◆ Description of the task ◆
Write out every line of the data below exactly as given.

◆ Entries supplied ◆
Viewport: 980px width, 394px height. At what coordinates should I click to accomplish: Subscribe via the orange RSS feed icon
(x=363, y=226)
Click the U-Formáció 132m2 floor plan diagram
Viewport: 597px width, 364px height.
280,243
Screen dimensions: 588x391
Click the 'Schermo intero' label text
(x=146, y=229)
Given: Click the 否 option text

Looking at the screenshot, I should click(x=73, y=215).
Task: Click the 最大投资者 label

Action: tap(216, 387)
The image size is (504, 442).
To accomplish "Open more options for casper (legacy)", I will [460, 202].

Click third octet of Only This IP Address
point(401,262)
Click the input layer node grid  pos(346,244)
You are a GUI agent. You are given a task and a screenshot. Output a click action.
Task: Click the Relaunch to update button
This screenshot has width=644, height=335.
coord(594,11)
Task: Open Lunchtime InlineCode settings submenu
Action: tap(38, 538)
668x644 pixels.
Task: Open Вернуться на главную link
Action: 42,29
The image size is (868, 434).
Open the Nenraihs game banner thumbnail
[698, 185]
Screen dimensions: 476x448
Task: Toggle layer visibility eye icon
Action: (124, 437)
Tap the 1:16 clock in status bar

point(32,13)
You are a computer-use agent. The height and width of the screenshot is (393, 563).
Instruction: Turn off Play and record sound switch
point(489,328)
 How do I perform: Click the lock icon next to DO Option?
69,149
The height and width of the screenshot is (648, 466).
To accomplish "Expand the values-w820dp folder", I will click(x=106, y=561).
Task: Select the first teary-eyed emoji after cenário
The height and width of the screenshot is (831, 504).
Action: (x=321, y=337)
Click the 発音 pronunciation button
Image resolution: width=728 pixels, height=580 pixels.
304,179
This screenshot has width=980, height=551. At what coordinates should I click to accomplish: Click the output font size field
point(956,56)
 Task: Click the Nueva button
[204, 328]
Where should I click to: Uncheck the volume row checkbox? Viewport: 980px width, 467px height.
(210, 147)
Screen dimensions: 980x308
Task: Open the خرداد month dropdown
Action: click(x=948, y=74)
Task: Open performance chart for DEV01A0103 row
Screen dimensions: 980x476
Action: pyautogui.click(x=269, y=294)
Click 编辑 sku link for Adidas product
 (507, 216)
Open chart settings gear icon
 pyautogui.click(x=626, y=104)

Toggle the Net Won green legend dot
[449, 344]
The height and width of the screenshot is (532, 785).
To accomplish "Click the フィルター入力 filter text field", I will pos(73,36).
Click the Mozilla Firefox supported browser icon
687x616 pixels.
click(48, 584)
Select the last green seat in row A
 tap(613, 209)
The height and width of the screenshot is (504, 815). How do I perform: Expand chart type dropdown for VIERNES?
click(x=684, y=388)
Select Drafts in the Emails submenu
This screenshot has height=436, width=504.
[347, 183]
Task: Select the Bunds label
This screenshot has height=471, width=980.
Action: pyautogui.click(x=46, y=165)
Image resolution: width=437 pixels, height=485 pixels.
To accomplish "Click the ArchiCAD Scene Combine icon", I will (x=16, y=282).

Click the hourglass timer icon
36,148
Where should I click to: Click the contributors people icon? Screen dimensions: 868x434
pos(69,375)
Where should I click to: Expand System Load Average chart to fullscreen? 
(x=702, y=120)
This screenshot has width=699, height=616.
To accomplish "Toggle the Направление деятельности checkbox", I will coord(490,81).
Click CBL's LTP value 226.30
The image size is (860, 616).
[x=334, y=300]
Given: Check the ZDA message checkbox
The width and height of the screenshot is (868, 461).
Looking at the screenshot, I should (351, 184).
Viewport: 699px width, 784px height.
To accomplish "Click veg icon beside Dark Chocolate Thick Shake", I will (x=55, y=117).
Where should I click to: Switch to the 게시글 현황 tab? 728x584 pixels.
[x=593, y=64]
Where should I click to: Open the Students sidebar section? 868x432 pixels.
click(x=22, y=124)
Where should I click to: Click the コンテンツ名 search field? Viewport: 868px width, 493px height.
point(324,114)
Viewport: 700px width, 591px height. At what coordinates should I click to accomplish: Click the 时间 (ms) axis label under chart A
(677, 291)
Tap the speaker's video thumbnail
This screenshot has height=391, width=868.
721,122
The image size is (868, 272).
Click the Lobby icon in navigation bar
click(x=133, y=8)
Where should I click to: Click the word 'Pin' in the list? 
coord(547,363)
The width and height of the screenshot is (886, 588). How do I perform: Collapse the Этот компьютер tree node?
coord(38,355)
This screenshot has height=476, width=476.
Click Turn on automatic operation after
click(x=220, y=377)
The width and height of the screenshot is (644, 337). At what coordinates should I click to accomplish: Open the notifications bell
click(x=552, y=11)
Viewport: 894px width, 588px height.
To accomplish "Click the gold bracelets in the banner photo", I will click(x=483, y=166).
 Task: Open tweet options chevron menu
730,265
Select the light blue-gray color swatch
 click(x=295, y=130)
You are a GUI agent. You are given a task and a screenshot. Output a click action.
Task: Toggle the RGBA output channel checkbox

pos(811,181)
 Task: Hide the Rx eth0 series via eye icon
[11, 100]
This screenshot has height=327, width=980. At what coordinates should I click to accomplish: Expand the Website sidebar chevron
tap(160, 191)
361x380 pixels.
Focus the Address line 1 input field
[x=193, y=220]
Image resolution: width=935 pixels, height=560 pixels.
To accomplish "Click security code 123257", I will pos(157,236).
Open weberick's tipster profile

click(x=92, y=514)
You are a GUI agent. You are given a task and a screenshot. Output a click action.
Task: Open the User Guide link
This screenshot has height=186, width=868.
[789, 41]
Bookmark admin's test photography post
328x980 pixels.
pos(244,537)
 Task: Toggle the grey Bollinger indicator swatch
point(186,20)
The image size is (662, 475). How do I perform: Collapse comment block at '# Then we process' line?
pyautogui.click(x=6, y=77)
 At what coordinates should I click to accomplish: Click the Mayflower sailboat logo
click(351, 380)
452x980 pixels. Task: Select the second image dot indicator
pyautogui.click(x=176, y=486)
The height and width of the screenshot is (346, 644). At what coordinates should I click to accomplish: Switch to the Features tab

◆ Expected answer ◆
Viewport: 980px width, 394px height. At what coordinates should I click to accomplish: Subscribe via the orange RSS feed icon
(x=363, y=226)
Click the U-Formáció 132m2 floor plan diagram
Viewport: 597px width, 364px height.
280,243
Screen dimensions: 588x391
Click the 'Schermo intero' label text
(x=146, y=229)
Given: Click the 否 option text

Looking at the screenshot, I should click(x=73, y=215).
Task: Click the 最大投资者 label

Action: tap(216, 387)
The image size is (504, 442).
To accomplish "Open more options for casper (legacy)", I will [460, 202].

Click third octet of Only This IP Address
point(401,262)
Click the input layer node grid  pos(346,244)
You are a GUI agent. You are given a task and a screenshot. Output a click action.
Task: Click the Relaunch to update button
This screenshot has width=644, height=335.
coord(594,11)
Task: Open Lunchtime InlineCode settings submenu
Action: tap(38, 538)
668x644 pixels.
Task: Open Вернуться на главную link
Action: 42,29
The image size is (868, 434).
Open the Nenraihs game banner thumbnail
[698, 185]
Screen dimensions: 476x448
Task: Toggle layer visibility eye icon
Action: (124, 437)
Tap the 1:16 clock in status bar

point(32,13)
You are a computer-use agent. The height and width of the screenshot is (393, 563).
Instruction: Turn off Play and record sound switch
point(489,328)
 How do I perform: Click the lock icon next to DO Option?
69,149
The height and width of the screenshot is (648, 466).
To accomplish "Expand the values-w820dp folder", I will click(x=106, y=561).
Task: Select the first teary-eyed emoji after cenário
The height and width of the screenshot is (831, 504).
Action: (x=321, y=337)
Click the 発音 pronunciation button
Image resolution: width=728 pixels, height=580 pixels.
304,179
This screenshot has width=980, height=551. At what coordinates should I click to accomplish: Click the output font size field
point(956,56)
 Task: Click the Nueva button
[204, 328]
Where should I click to: Uncheck the volume row checkbox? Viewport: 980px width, 467px height.
(210, 147)
Screen dimensions: 980x308
Task: Open the خرداد month dropdown
Action: click(x=948, y=74)
Task: Open performance chart for DEV01A0103 row
Screen dimensions: 980x476
Action: pyautogui.click(x=269, y=294)
Click 编辑 sku link for Adidas product
 (507, 216)
Open chart settings gear icon
 pyautogui.click(x=626, y=104)

Toggle the Net Won green legend dot
[449, 344]
The height and width of the screenshot is (532, 785).
To accomplish "Click the フィルター入力 filter text field", I will pos(73,36).
Click the Mozilla Firefox supported browser icon
687x616 pixels.
click(48, 584)
Select the last green seat in row A
 tap(613, 209)
The height and width of the screenshot is (504, 815). How do I perform: Expand chart type dropdown for VIERNES?
click(x=684, y=388)
Select Drafts in the Emails submenu
This screenshot has height=436, width=504.
[347, 183]
Task: Select the Bunds label
This screenshot has height=471, width=980.
Action: pyautogui.click(x=46, y=165)
Image resolution: width=437 pixels, height=485 pixels.
To accomplish "Click the ArchiCAD Scene Combine icon", I will (x=16, y=282).

Click the hourglass timer icon
36,148
Where should I click to: Click the contributors people icon? Screen dimensions: 868x434
pos(69,375)
Where should I click to: Expand System Load Average chart to fullscreen? 
(x=702, y=120)
This screenshot has width=699, height=616.
To accomplish "Toggle the Направление деятельности checkbox", I will coord(490,81).
Click CBL's LTP value 226.30
The image size is (860, 616).
[x=334, y=300]
Given: Check the ZDA message checkbox
The width and height of the screenshot is (868, 461).
Looking at the screenshot, I should (351, 184).
Viewport: 699px width, 784px height.
To accomplish "Click veg icon beside Dark Chocolate Thick Shake", I will (x=55, y=117).
Where should I click to: Switch to the 게시글 현황 tab? 728x584 pixels.
[x=593, y=64]
Where should I click to: Open the Students sidebar section? 868x432 pixels.
click(x=22, y=124)
Where should I click to: Click the コンテンツ名 search field? Viewport: 868px width, 493px height.
point(324,114)
Viewport: 700px width, 591px height. At what coordinates should I click to accomplish: Click the 时间 (ms) axis label under chart A
(677, 291)
Tap the speaker's video thumbnail
This screenshot has height=391, width=868.
721,122
The image size is (868, 272).
Click the Lobby icon in navigation bar
click(x=133, y=8)
Where should I click to: Click the word 'Pin' in the list? 
coord(547,363)
The width and height of the screenshot is (886, 588). How do I perform: Collapse the Этот компьютер tree node?
coord(38,355)
This screenshot has height=476, width=476.
Click Turn on automatic operation after
click(x=220, y=377)
The width and height of the screenshot is (644, 337). At what coordinates should I click to accomplish: Open the notifications bell
click(x=552, y=11)
Viewport: 894px width, 588px height.
To accomplish "Click the gold bracelets in the banner photo", I will click(x=483, y=166).
 Task: Open tweet options chevron menu
730,265
Select the light blue-gray color swatch
 click(x=295, y=130)
You are a GUI agent. You are given a task and a screenshot. Output a click action.
Task: Toggle the RGBA output channel checkbox

pos(811,181)
 Task: Hide the Rx eth0 series via eye icon
[11, 100]
This screenshot has height=327, width=980. At what coordinates should I click to accomplish: Expand the Website sidebar chevron
tap(160, 191)
361x380 pixels.
Focus the Address line 1 input field
[x=193, y=220]
Image resolution: width=935 pixels, height=560 pixels.
To accomplish "Click security code 123257", I will pos(157,236).
Open weberick's tipster profile

click(x=92, y=514)
You are a GUI agent. You are given a task and a screenshot. Output a click action.
Task: Open the User Guide link
This screenshot has height=186, width=868.
[789, 41]
Bookmark admin's test photography post
328x980 pixels.
pos(244,537)
 Task: Toggle the grey Bollinger indicator swatch
point(186,20)
The image size is (662, 475). How do I perform: Collapse comment block at '# Then we process' line?
pyautogui.click(x=6, y=77)
 At what coordinates should I click to accomplish: Click the Mayflower sailboat logo
click(351, 380)
452x980 pixels. Task: Select the second image dot indicator
pyautogui.click(x=176, y=486)
The height and width of the screenshot is (346, 644). At what coordinates should I click to accomplish: Switch to the Features tab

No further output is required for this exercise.